For one thing: That is not a spline interpolation, that is just a Bézier curve. Those are simply polynomial in specific bases.
A spline interpolation would consist of piecewise smooth functions so that the whole function has smooth differentiability to some degree.
So what you actually want: Find a cubic Bézier curve that describes your points optimally. But then, it does not matter that much if you have Bézier curves or just a regular monomial base.

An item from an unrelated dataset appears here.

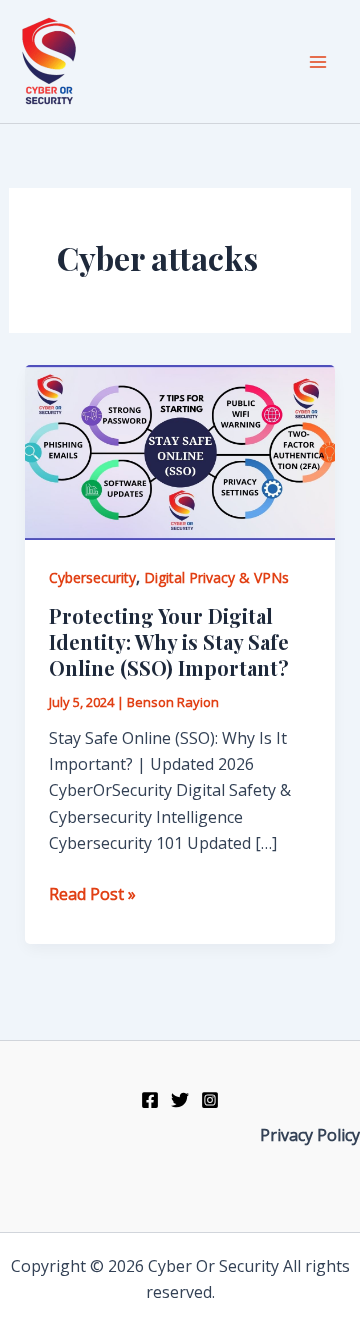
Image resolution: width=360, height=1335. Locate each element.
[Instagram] (210, 1100)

What you can then do is simply regression:
Take some $t_1,\ldots,t_N$ and the model
$$ x(t) = a+bt+ct^2+dt^3 $$
$$ y(t) = e+ft+gt^2+ht^3 $$
or for Bézier representation
$$ x(t) = aB_{0,3}+bB_{1,3}+cB_{2,3}+dB_{3,3} $$
$$ y(t) = eB_{0,3}+fB_{1,3}+gB_{2,3}+hB_{3,3} $$
Then consider the quadratic error
$$ E(a,b,c,d,e,f,g,h,t_1,\ldots,t_N) = \sum_{j=1}^N (x(t_j)-P_x^j)^2 + (y(t_j)-P_y^j)^2 $$
Then differentiate and equate to $0$ (easy if $t_1,\ldots,t_N$ are fixed, harder if they are variable as that will then involve finding multivariate roots, which might be solvable using Groebner bases) to find the paramters that minimize this error.
You can then take the minimum and the maximum of the $t_i$ and transform $x(t),y(t)$ to $[0,1]$.